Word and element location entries
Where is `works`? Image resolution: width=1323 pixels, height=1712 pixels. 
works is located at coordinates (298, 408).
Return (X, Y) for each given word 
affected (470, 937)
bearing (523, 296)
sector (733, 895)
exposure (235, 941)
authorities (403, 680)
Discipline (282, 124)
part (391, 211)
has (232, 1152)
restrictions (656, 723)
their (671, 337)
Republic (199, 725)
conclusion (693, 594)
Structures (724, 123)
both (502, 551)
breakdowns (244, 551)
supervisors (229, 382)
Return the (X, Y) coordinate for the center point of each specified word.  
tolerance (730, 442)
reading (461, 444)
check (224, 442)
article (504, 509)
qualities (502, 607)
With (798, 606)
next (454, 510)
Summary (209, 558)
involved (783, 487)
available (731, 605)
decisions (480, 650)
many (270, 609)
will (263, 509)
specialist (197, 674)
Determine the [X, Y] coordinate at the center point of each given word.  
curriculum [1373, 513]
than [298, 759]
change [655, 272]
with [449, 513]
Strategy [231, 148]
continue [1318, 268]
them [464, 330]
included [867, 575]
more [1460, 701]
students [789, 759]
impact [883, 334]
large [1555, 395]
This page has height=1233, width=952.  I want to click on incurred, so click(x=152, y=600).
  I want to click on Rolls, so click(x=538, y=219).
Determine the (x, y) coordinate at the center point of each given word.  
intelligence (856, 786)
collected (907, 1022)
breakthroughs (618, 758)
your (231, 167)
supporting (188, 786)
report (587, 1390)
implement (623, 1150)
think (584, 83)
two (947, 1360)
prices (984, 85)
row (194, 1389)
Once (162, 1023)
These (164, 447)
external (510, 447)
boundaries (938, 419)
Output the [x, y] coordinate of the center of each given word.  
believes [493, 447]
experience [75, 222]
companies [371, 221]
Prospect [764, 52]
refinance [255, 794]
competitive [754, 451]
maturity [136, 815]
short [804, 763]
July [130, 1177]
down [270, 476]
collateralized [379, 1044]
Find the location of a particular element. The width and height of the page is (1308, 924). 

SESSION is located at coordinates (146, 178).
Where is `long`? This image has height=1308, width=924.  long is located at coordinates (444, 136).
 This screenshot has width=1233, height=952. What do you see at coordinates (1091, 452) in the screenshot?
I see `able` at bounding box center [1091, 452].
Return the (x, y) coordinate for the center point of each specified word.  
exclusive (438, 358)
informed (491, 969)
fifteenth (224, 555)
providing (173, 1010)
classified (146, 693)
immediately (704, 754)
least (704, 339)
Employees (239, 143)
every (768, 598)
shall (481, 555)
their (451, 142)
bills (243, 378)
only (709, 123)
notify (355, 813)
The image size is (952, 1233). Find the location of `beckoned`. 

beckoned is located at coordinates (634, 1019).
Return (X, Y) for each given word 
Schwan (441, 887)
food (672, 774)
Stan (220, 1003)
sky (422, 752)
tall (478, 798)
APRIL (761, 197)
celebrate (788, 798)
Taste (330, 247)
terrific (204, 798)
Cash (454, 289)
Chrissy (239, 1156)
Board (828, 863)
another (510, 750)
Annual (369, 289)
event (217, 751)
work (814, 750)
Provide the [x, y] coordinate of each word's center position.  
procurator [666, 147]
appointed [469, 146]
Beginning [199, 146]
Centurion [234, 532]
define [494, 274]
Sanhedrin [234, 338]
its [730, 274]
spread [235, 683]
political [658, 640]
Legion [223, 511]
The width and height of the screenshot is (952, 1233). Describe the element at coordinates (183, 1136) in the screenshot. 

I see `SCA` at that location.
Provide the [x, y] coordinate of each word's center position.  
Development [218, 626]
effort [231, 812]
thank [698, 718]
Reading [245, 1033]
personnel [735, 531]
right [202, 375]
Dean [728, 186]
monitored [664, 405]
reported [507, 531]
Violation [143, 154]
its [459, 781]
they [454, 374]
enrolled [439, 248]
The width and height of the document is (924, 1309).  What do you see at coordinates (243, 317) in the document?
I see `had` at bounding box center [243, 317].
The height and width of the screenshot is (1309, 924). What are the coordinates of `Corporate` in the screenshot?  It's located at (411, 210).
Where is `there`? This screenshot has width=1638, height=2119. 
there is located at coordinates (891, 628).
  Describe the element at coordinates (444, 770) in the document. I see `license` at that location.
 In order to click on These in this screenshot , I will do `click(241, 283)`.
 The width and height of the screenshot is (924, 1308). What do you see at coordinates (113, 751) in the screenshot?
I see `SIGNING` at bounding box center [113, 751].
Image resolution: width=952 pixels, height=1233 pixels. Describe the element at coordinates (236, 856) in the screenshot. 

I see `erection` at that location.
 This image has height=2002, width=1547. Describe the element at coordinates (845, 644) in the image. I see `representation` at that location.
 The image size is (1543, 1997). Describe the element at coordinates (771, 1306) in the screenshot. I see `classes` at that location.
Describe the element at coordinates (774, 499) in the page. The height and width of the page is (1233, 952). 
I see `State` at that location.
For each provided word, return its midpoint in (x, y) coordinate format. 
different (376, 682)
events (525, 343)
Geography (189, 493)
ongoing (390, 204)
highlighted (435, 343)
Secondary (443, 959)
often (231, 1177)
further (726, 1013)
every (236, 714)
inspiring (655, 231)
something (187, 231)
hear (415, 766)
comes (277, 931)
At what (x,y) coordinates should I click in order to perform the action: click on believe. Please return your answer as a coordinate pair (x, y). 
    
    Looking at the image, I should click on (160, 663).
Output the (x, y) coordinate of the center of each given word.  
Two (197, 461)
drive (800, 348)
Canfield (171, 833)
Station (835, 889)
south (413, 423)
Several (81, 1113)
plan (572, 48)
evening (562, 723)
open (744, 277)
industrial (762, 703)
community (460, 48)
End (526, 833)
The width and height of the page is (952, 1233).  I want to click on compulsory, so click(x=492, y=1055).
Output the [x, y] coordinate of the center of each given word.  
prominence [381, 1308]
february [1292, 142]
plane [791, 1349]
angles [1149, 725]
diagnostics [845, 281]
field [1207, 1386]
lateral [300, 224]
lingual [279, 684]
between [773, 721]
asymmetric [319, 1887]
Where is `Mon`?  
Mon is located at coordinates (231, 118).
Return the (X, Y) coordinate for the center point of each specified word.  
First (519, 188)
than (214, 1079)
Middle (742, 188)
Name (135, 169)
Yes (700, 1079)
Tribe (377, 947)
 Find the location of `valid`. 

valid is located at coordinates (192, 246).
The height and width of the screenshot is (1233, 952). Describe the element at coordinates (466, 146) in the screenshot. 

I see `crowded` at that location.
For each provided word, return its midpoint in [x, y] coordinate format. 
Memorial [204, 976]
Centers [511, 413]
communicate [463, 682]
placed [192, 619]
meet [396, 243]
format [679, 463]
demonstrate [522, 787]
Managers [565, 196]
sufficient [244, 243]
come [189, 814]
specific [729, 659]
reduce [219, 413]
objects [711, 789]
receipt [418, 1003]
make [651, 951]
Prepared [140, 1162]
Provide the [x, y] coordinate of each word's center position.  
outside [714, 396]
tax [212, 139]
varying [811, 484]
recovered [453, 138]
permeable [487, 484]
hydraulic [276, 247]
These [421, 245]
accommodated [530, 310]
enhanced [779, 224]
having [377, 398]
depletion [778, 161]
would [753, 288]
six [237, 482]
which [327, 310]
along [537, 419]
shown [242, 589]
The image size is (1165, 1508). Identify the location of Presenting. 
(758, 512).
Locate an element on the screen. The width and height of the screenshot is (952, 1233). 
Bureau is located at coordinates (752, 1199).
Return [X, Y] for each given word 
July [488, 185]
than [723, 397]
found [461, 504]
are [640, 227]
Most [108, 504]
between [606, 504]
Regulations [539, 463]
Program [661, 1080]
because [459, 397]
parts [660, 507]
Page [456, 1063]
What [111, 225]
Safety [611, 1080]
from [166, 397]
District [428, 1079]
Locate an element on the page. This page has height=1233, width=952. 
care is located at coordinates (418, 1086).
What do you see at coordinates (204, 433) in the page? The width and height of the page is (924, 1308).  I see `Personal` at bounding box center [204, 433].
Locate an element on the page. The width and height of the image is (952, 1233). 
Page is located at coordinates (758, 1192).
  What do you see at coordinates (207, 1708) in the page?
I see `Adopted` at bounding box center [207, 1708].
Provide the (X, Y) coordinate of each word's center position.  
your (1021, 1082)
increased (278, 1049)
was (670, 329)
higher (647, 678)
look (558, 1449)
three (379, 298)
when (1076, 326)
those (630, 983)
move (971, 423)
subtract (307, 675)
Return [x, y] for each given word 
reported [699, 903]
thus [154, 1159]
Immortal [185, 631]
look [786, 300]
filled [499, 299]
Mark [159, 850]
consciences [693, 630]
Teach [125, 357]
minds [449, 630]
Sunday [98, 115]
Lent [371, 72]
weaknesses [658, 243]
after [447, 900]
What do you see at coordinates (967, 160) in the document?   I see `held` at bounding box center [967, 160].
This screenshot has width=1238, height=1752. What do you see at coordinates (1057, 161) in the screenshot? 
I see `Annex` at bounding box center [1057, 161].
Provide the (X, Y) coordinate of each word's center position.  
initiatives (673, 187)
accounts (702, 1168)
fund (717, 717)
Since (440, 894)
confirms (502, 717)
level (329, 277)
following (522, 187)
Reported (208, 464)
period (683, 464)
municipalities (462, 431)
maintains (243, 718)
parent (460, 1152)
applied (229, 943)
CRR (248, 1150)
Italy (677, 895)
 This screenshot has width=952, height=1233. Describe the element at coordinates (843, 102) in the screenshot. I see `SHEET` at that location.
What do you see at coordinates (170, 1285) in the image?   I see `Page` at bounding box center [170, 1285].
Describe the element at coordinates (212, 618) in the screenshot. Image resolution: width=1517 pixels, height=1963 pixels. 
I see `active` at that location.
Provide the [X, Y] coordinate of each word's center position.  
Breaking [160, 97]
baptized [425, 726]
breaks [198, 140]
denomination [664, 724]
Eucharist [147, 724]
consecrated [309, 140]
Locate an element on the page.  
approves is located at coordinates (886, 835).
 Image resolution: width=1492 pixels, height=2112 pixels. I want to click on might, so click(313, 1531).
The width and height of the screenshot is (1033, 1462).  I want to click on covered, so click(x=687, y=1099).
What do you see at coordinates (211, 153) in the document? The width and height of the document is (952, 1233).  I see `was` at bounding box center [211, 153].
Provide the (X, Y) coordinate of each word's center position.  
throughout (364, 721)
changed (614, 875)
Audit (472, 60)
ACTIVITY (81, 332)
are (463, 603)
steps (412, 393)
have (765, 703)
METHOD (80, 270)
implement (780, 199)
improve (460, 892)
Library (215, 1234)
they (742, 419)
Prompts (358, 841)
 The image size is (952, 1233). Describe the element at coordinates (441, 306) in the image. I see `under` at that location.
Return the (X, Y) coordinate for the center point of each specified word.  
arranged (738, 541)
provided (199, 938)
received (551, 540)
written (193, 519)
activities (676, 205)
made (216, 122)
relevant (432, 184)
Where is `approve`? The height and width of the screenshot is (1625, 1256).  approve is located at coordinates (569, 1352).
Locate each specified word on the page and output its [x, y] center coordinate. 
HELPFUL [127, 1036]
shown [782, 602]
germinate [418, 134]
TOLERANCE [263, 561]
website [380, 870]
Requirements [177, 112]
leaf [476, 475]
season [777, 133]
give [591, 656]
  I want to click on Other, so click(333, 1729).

■ **Work to do**: Format the listing lines starting at the one containing "recovered [453, 138]" and ending at the one containing "shown [242, 589]" as a Markdown table, omitting blank lines. Use a Row column for the row number and an Entry column for the line.

■ **Exercise solution**:
| Row | Entry |
|---|---|
| 1 | recovered [453, 138] |
| 2 | permeable [487, 484] |
| 3 | hydraulic [276, 247] |
| 4 | These [421, 245] |
| 5 | accommodated [530, 310] |
| 6 | enhanced [779, 224] |
| 7 | having [377, 398] |
| 8 | depletion [778, 161] |
| 9 | would [753, 288] |
| 10 | six [237, 482] |
| 11 | which [327, 310] |
| 12 | along [537, 419] |
| 13 | shown [242, 589] |